Шрифт:
Интервал:
Закладка:
– Хорошо как, – сказала Юлька, зажмурившись, – Простор, свобода, не это ли и есть счастье? Быть не связанным рамками, которые нам навязывает общество, жить так, как хочешь ты, делать то, что нравится тебе, не боясь быть при этом осмеянным, униженным. Почему так нельзя, а, Миш? Почему люди такие злые?
– Хм, ну не все же такие, – возразил Мишка.
– Не все, – кивнула Юлька, – Но большинство. Почему все так любят учить других, как жить правильно, когда они сами даже этого не знают? Они только думают, что это правильно. Но это их «правильно». А у другого своё «правильно». Я тебя совсем, наверное, запутала, да?
– Нет, – ответил Мишка, – Я всё прекрасно понял.

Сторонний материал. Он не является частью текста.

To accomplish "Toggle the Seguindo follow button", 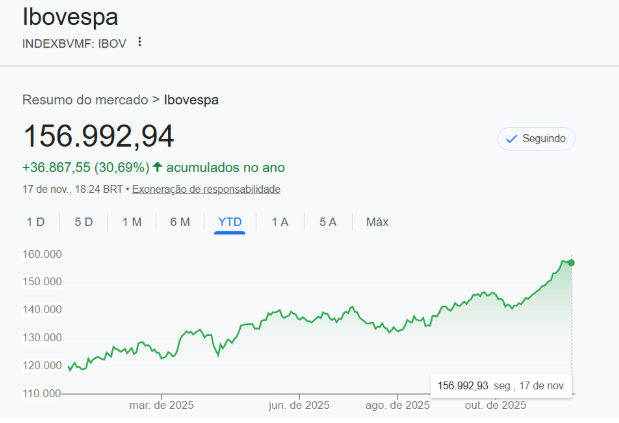I will 536,139.
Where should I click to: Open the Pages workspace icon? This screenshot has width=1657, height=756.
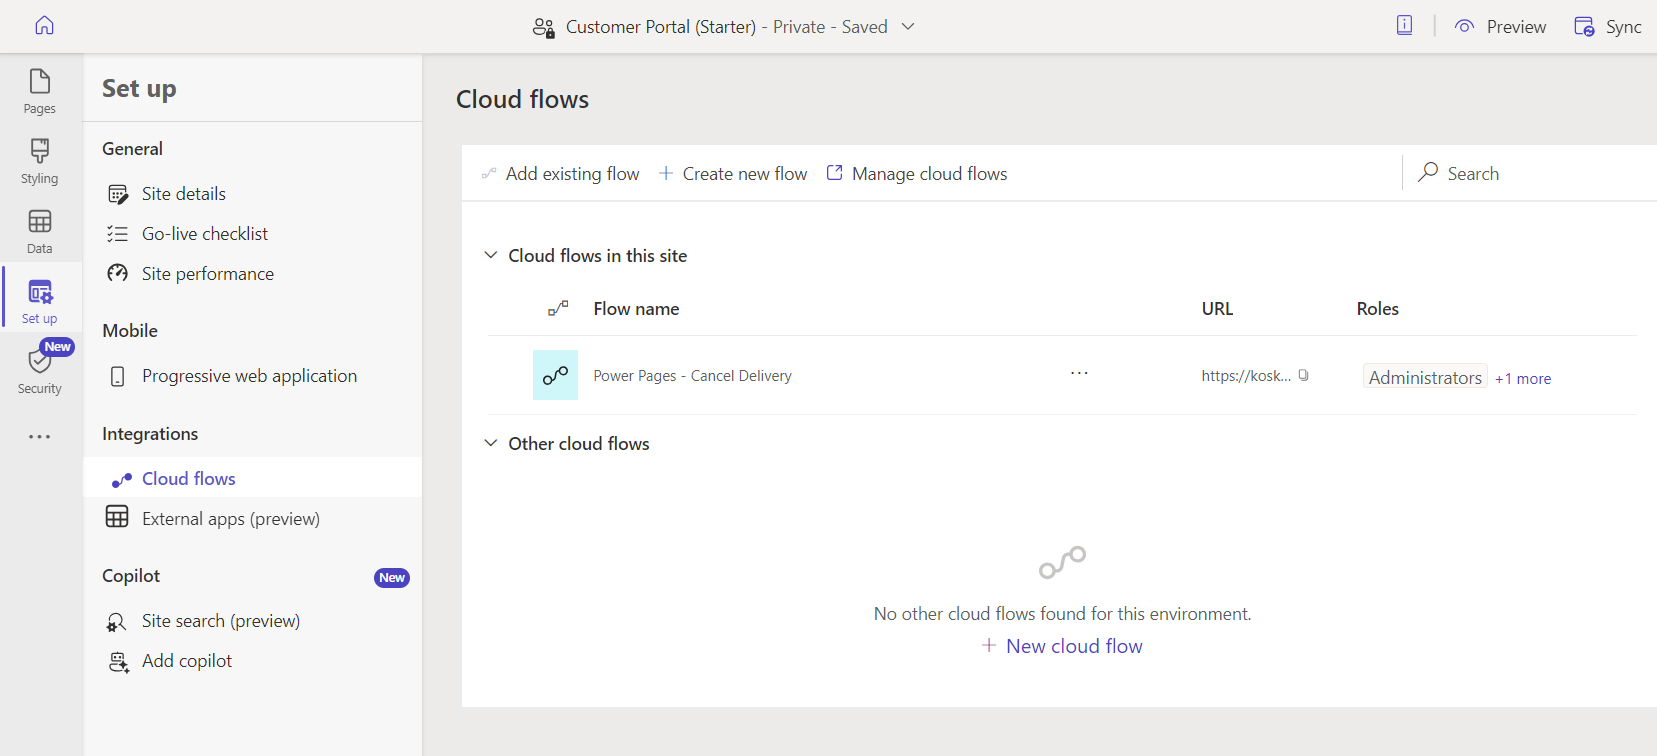40,91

– Вот ты представь, сколько в мире людей, Миш. Почти восемь миллиардов! Ты только представь эту цифру! Даже страшно делается. Как Земля нас всех носит? И вот, у каждого из этих миллиардов свой маленький мирок внутри, сотканный из любимых песен, стихов, уголков природы, где ему уютно, где душа обретает покой, из каких-то привычек, предпочтений, взглядов. Вот я, к примеру, очень люблю читать. И приходит ко мне некая условная Света и говорит, что чтение – это отстой. И так вообще уже никто не делает в современном мире. Есть различные аудиокниги, подкасты, фильмы, да и вообще, какой смысл читать то, что кто-то выдумал? Ведь это же просто чья-то фантазия. И вот она утверждает, что мой мир – он неправильный. А её мир – правильный. Она крутая, современная, а я просто отсталая дурочка. И ей не объяснить, что я, благодаря книгам, прожила уже на свете не только свои семнадцать лет, но и тысячи лет жизни героев с этих страниц, я перенимала их мудрость, их опыт, я видела мир их глазами. Но в глазах Светы я – неправильная.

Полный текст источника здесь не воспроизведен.